Almost without exception, this is how stories of getting over eating disorders and food-related body dysphoria end. “I gave my body what it told me it wanted.” Covert is clearly living in the culture’s body/mind division, which I theoretically believe is not the best for us, and which I find myself falling into all the time. More to the point, she had figured out that what she ate wasn’t a war, or a contest, or a secret test: it was just food.

Then there’s a quick medical stereotyping story. Despite extreme thirst, atypical hunger, and inexplicable weight loss,

… the doctor told me unequivocally that I didn’t have diabetes, despite a nurse’s suspicions. You’re too old, she said. You’re not sick enough. You’re not overweight.

“Too old” refers to Type 1 diabetes, which is generally diagnosed before a person is 20. As a quick oversimplified distinction, Type 1 is primarily about the body’s inability to produce its own insulin, and Type 2 is primarily about the body’s resistance to its own insulin. I know someone who was diagnosed with Type 1 diabetes in her early 30s, which is “too young” to expect a Type 2 diagnosis (which shows up in your 40s or beyond). She wasn’t thin, which perhaps made it take longer to confirm that she really had Type 1. These things happen; doctors should probably not be unequivocal, and yet it’s easy for doctors, like the rest of us, to confuse stereotypes with certainties.

Covert’s relationship with dieting started when she was 12, and her belly began to bulge.

I wanted to have power over what my body looked like. I found that power in strictly controlling what went inside it. It was often, if not always, misinformed. I decided the best way to eat fewer calories was to eat less food. I would deny myself whatever I thought I shouldn’t have with the discipline of a monk. I spent one memorable day holed up in my bedroom abstaining from everything — from the moment I woke up until dinnertime — so that I could eat the unknown calories in the Chinese takeout my family ordered every Friday evening guilt-free. But the delivery that night came hours late, at which point I was close to fainting. … What I lost in strength (and pounds — the only other time I’ve been below 100 was one particularly austere summer during high school) I felt I gained in control. I didn’t care about giving my body what it needed. I cared about making my body look the way I needed it to.
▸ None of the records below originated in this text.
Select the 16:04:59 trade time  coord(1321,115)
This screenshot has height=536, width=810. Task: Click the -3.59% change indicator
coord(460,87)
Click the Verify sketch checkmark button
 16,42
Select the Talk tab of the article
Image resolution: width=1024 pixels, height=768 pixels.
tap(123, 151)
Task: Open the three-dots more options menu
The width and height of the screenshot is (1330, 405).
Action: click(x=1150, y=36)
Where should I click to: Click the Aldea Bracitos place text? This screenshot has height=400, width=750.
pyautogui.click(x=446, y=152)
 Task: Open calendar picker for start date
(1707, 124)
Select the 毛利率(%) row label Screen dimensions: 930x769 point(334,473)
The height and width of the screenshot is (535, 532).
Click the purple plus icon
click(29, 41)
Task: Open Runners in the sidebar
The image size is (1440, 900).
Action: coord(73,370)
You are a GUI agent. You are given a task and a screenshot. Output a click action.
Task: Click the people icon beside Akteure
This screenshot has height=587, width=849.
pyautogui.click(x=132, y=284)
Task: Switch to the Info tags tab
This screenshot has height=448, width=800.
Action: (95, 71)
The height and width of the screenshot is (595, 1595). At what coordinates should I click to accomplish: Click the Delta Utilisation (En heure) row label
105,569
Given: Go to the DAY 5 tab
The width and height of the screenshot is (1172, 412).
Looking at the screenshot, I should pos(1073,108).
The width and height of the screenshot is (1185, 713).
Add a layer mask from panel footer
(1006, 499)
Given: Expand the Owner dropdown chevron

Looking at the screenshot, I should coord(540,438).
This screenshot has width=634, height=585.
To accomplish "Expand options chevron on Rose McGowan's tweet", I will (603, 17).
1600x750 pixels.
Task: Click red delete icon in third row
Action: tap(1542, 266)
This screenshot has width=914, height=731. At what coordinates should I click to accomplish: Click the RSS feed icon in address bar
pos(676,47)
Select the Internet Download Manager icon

That’s the key to eating disorders as I understand them; they are about control. The calorie intake, the size of the stomach, the curve under the chin–those are the outward manifestations. But in the life of a young girl with so many pressures on her to look, act and feel certain ways, and so few areas where she can make her own choices, control is irresistible. If our culture venerated size, these same girls would be counting calories with a view toward increasing them as much as possible.

So Covert worked for over a decade on this control, and then worked at least equally hard to let go, eat what she wanted, with the most valuable kind of success there is.

I began to feel something akin to what I felt as a kid: that my body was a means to an end and not the end itself.

Then, diagnosis.

… a Type 1 diabetic has to become her own pancreas. I’ve marched into another full-on struggle against myself, assuming the job of an organ that can no longer function because my body is trying to destroy it. This requires dictatorial discipline. For every given amount of carbohydrates I eat — which can be found in foods ranging from sugar to bread to beans to even milk, and which then turns to sugar in the body — I inject myself with a corresponding dose of insulin. I compute in quantities of 15: For every 15 grams of carbohydrate, I need one dose of insulin.

Aside from her own story, which is still unresolved, Covert connects the dots: girls and diets, women and auto-immune disorders, body hatred and the desire for control.

The whole thing leaves me wondering: if girls and women weren’t judged by our looks to such an extreme extent, would we have the same auto-immune disorder numbers that men do? Is there some kind of subtle, unexplored link between our pre-pubescent focus on our bodies and our adult risks? Covert doesn’t take her musing this far, but I suspect she’s asking herself the same questions.